Exercise brief:
Once the pictures are set aside, transcribe the remaining data exactly.
[Opening Dataset extract section]
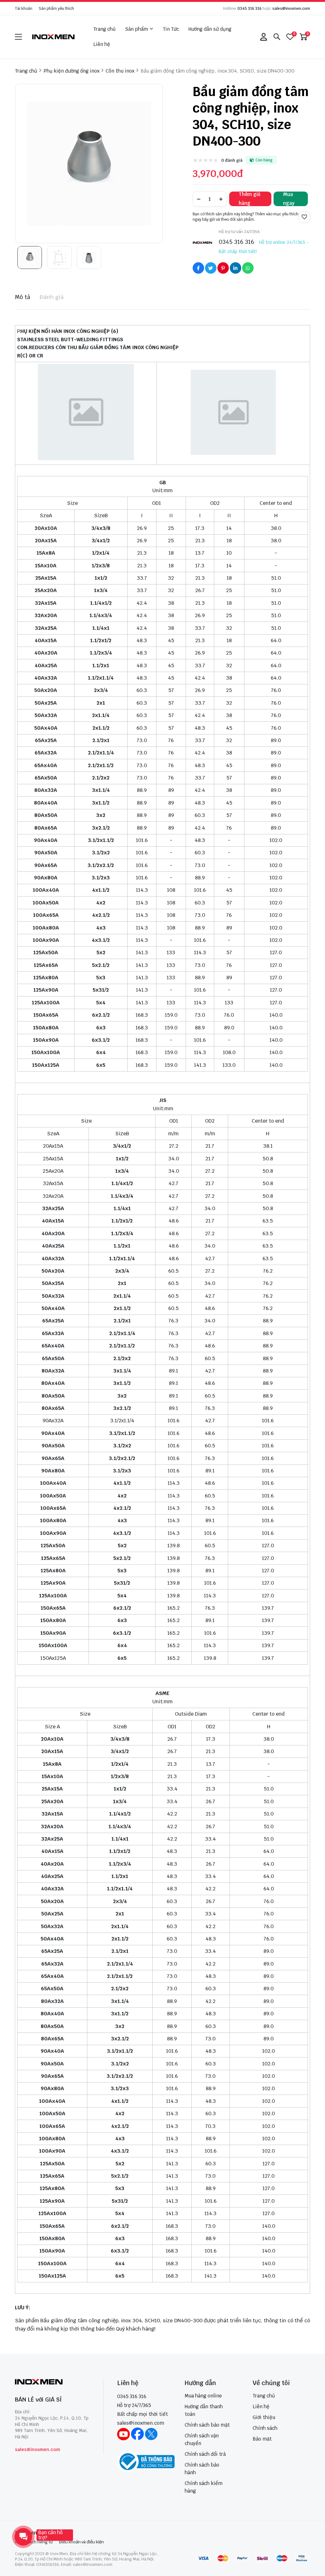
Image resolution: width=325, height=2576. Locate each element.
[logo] (53, 36)
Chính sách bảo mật (207, 2425)
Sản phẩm (136, 29)
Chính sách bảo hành (202, 2468)
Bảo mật (262, 2439)
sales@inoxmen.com (291, 8)
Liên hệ (101, 44)
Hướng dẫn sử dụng (210, 29)
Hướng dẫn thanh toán (204, 2410)
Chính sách (265, 2428)
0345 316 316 (249, 8)
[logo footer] (52, 2382)
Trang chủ (104, 29)
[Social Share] (198, 268)
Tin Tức (171, 29)
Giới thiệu (264, 2417)
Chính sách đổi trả (205, 2454)
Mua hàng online (203, 2396)
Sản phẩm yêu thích (56, 8)
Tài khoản (23, 8)
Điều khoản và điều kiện (81, 2542)
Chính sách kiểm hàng (203, 2487)
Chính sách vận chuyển (202, 2439)
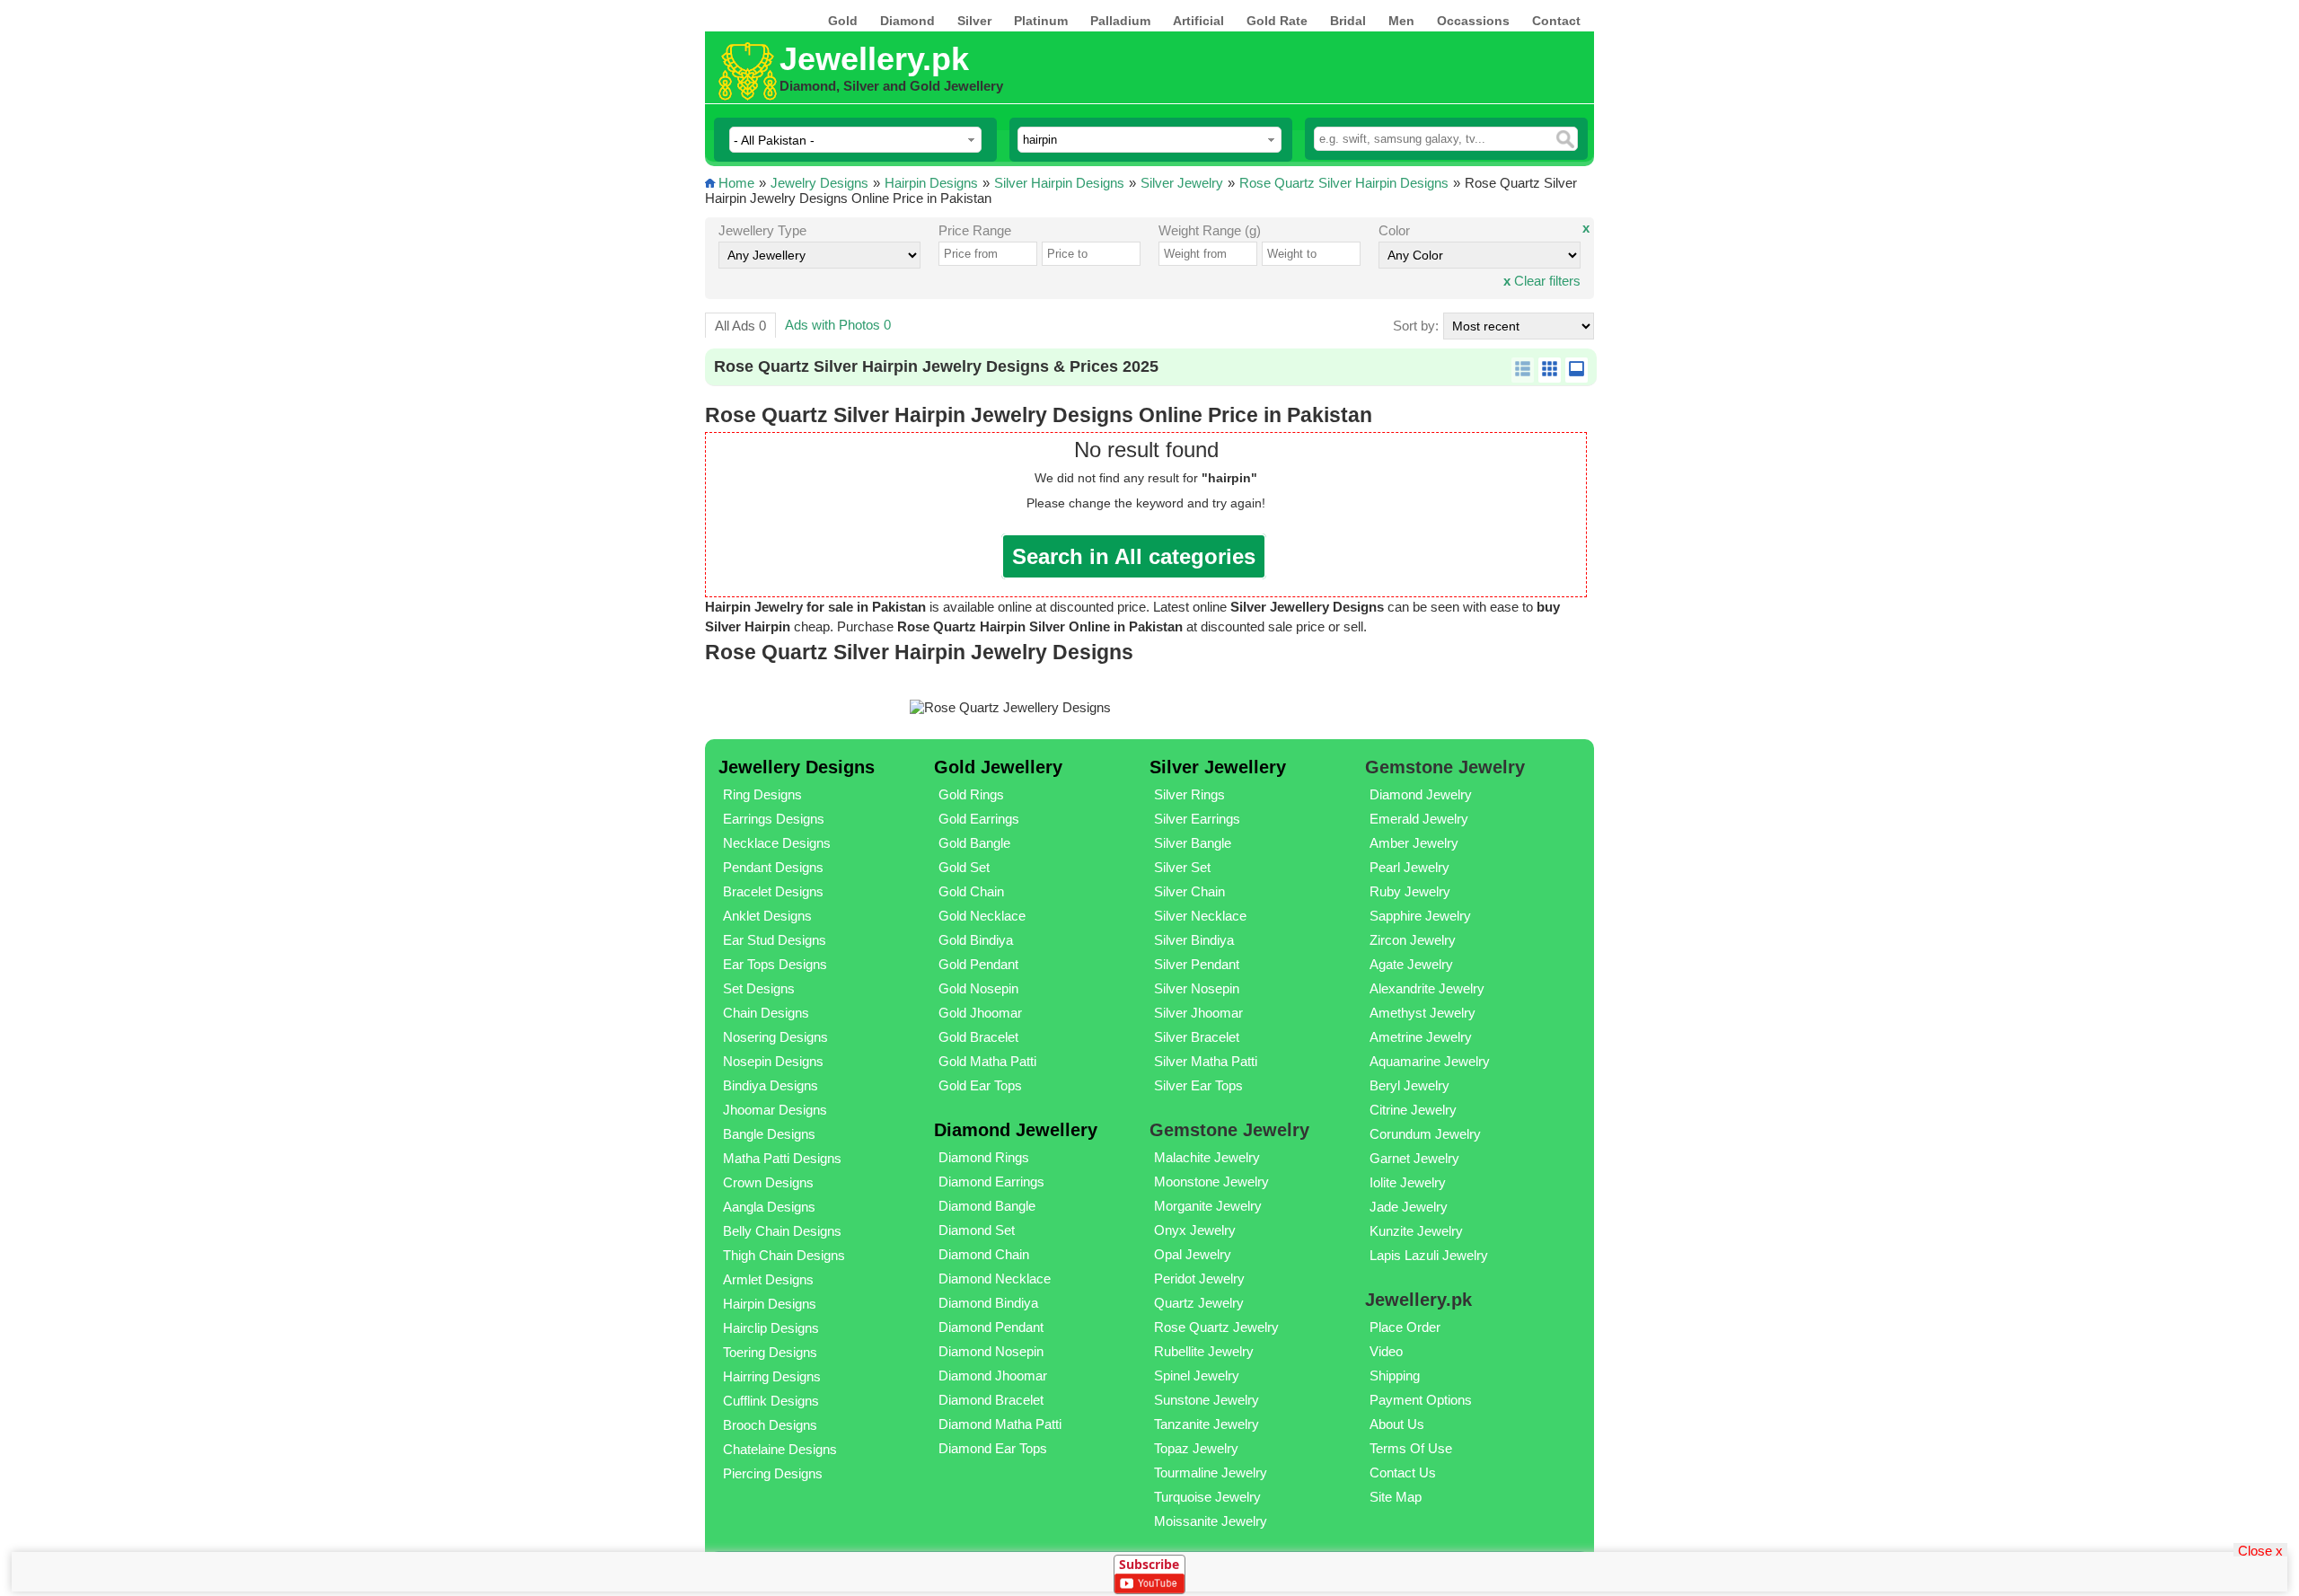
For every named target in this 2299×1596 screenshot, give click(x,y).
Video (1386, 1351)
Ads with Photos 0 (838, 324)
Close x (2260, 1549)
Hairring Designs (772, 1376)
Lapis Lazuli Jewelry (1429, 1255)
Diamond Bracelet (991, 1399)
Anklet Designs (767, 915)
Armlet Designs (768, 1279)
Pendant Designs (773, 867)
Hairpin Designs (931, 182)
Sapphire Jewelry (1420, 915)
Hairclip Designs (771, 1328)
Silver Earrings (1197, 818)
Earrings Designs (773, 818)
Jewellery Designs (796, 767)
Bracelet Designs (773, 891)
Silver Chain (1189, 891)
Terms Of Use (1411, 1448)
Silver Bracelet (1196, 1037)
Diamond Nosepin (991, 1351)
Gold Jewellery (998, 767)
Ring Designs (762, 794)
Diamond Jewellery (1015, 1130)
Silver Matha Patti (1205, 1061)
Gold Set (964, 867)
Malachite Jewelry (1207, 1157)
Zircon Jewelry (1413, 940)
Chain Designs (766, 1012)
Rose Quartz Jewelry (1216, 1327)
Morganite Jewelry (1208, 1205)
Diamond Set (976, 1230)
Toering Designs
[Closing Dataset extract section]
Result of the exercise:
Image resolution: width=325, height=2576. Locate each element.
[logo] (53, 36)
Chính sách bảo mật (207, 2425)
Sản phẩm (136, 29)
Chính sách bảo hành (202, 2468)
Bảo mật (262, 2439)
sales@inoxmen.com (291, 8)
Liên hệ (101, 44)
Hướng dẫn sử dụng (210, 29)
Hướng dẫn thanh toán (204, 2410)
Chính sách (265, 2428)
0345 316 316 (249, 8)
[logo footer] (52, 2382)
Trang chủ (104, 29)
[Social Share] (198, 268)
Tin Tức (171, 29)
Giới thiệu (264, 2417)
Chính sách đổi trả (205, 2454)
Mua hàng online (203, 2396)
Sản phẩm yêu thích (56, 8)
Tài khoản (23, 8)
Điều khoản và điều kiện (81, 2542)
Chính sách kiểm hàng (203, 2487)
Chính sách vận chuyển (202, 2439)
For every named target in this 2299×1596 screenshot, give click(x,y).
Video (1386, 1351)
Ads with Photos 0 (838, 324)
Close x (2260, 1549)
Hairring Designs (772, 1376)
Lapis Lazuli Jewelry (1429, 1255)
Diamond Bracelet (991, 1399)
Anklet Designs (767, 915)
Armlet Designs (768, 1279)
Pendant Designs (773, 867)
Hairpin Designs (931, 182)
Sapphire Jewelry (1420, 915)
Hairclip Designs (771, 1328)
Silver Earrings (1197, 818)
Earrings Designs (773, 818)
Jewellery Designs (796, 767)
Bracelet Designs (773, 891)
Silver Chain (1189, 891)
Terms Of Use (1411, 1448)
Silver Bracelet (1196, 1037)
Diamond Nosepin (991, 1351)
Gold Jewellery (998, 767)
Ring Designs (762, 794)
Diamond Jewellery (1015, 1130)
Silver Matha Patti (1205, 1061)
Gold Set (964, 867)
Malachite Jewelry (1207, 1157)
Zircon Jewelry (1413, 940)
Chain Designs (766, 1012)
Rose Quartz Jewelry (1216, 1327)
Morganite Jewelry (1208, 1205)
Diamond Set (976, 1230)
Toering Designs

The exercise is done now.